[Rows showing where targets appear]
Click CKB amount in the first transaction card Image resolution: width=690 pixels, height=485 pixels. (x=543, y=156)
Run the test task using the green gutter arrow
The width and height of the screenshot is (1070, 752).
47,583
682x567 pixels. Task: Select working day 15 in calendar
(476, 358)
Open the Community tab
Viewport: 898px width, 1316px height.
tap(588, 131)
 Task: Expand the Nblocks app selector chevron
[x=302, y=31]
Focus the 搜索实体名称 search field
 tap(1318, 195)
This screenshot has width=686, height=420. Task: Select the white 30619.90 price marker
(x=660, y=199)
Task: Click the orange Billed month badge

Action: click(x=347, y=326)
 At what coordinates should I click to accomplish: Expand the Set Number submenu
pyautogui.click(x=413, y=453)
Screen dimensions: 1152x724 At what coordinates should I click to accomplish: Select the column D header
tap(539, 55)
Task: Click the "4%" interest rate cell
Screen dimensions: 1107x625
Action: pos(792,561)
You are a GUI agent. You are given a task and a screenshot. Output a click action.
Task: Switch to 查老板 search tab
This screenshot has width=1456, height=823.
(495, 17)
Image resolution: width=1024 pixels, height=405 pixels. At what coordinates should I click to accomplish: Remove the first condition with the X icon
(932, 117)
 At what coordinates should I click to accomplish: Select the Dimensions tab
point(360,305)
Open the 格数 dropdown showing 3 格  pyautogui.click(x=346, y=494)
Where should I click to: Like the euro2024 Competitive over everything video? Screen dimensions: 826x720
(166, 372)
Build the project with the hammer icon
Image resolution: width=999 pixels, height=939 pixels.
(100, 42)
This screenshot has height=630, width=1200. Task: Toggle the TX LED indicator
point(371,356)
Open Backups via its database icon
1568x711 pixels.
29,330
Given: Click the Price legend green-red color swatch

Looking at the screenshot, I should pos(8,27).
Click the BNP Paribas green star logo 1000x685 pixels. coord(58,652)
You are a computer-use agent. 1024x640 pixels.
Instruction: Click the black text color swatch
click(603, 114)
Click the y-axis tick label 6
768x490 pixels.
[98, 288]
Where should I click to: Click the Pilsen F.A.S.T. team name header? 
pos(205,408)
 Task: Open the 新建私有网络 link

— Request —
Reproduce all of the records above, swapping "Screen dimensions:" for "Screen size:" at every occurrence and leaving everything else unchanged.

— Correct output —
Click CKB amount in the first transaction card Image resolution: width=690 pixels, height=485 pixels. (x=543, y=156)
Run the test task using the green gutter arrow
The width and height of the screenshot is (1070, 752).
47,583
682x567 pixels. Task: Select working day 15 in calendar
(476, 358)
Open the Community tab
Viewport: 898px width, 1316px height.
tap(588, 131)
 Task: Expand the Nblocks app selector chevron
[x=302, y=31]
Focus the 搜索实体名称 search field
 tap(1318, 195)
This screenshot has width=686, height=420. Task: Select the white 30619.90 price marker
(x=660, y=199)
Task: Click the orange Billed month badge

Action: click(x=347, y=326)
 At what coordinates should I click to accomplish: Expand the Set Number submenu
pyautogui.click(x=413, y=453)
Screen size: 1152x724 At what coordinates should I click to accomplish: Select the column D header
tap(539, 55)
Task: Click the "4%" interest rate cell
Screen size: 1107x625
Action: pos(792,561)
You are a GUI agent. You are given a task and a screenshot. Output a click action.
Task: Switch to 查老板 search tab
This screenshot has width=1456, height=823.
(495, 17)
Image resolution: width=1024 pixels, height=405 pixels. At what coordinates should I click to accomplish: Remove the first condition with the X icon
(932, 117)
 At what coordinates should I click to accomplish: Select the Dimensions tab
point(360,305)
Open the 格数 dropdown showing 3 格  pyautogui.click(x=346, y=494)
Where should I click to: Like the euro2024 Competitive over everything video? Screen size: 826x720
(166, 372)
Build the project with the hammer icon
Image resolution: width=999 pixels, height=939 pixels.
(100, 42)
This screenshot has height=630, width=1200. Task: Toggle the TX LED indicator
point(371,356)
Open Backups via its database icon
1568x711 pixels.
29,330
Given: Click the Price legend green-red color swatch

Looking at the screenshot, I should pos(8,27).
Click the BNP Paribas green star logo 1000x685 pixels. coord(58,652)
You are a computer-use agent. 1024x640 pixels.
Instruction: Click the black text color swatch
click(603, 114)
Click the y-axis tick label 6
768x490 pixels.
[98, 288]
Where should I click to: Click the Pilsen F.A.S.T. team name header? 
pos(205,408)
 Task: Open the 新建私有网络 link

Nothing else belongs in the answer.